Both the resident and the landlord have submitted information to the Ombudsman and this has been carefully considered. Their accounts of what has happened are summarised below. This report is not an exhaustive description of all the events that have occurred in relation to this case, but an outline of the key issues as a background to the investigation’s findings.

The complaint

  1. The complaint is about the landlord’s handling of the resident’s reports of anti-social behaviour (ASB) by a neighbour between November 2022 and May 2024.
  2. We have also investigated the landlord’s complaint handling.

Background

  1. The resident is an assured tenant of the landlord, a housing association. Her tenancy started in 2009. The property is a 2bedroom flat in a block. The neighbour lived in the flat directly above the resident.
  2. In November 2022 the resident reported continuous banging in the neighbour’s property, which she advised was having an impact on her. She said this was happening every day and being done deliberately. The landlord opened an ASB case.
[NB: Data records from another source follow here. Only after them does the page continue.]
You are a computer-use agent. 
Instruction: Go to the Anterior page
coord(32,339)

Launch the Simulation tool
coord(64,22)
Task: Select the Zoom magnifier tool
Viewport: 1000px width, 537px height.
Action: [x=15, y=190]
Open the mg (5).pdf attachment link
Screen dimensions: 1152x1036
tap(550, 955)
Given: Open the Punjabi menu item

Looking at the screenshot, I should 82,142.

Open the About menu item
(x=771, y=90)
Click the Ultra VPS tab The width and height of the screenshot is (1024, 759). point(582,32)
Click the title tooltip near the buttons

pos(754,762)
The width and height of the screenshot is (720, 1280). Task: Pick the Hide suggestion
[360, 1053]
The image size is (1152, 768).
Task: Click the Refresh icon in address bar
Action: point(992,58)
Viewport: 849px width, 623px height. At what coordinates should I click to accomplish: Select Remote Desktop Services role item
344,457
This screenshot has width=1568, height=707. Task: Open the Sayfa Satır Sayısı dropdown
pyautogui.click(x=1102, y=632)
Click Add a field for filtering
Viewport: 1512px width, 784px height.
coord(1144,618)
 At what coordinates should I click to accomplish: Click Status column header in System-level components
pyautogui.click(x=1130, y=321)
Over the next 5 months it spoke to the neighbour, sent them a warning letter, and facilitated mediation between the parties.
  3. The resident complained to the landlord on 20 April 2023. She said she had been asking for a call back about the case for several months, but only received an email. She felt the landlord was not treating her fairly or properly supporting her.
  4. In early June 2023 the landlord told the resident there was no evidence to take action against the neighbour. A multi-agency meeting took place the same month and it was agreed the resident’s ASB case would be closed due to lack of evidence. A case closure letter was sent to the resident later that month.
  5. The landlord’s stage 1 response of 22 June 2023 said it was satisfied it had properly investigated the matter and taken appropriate actions.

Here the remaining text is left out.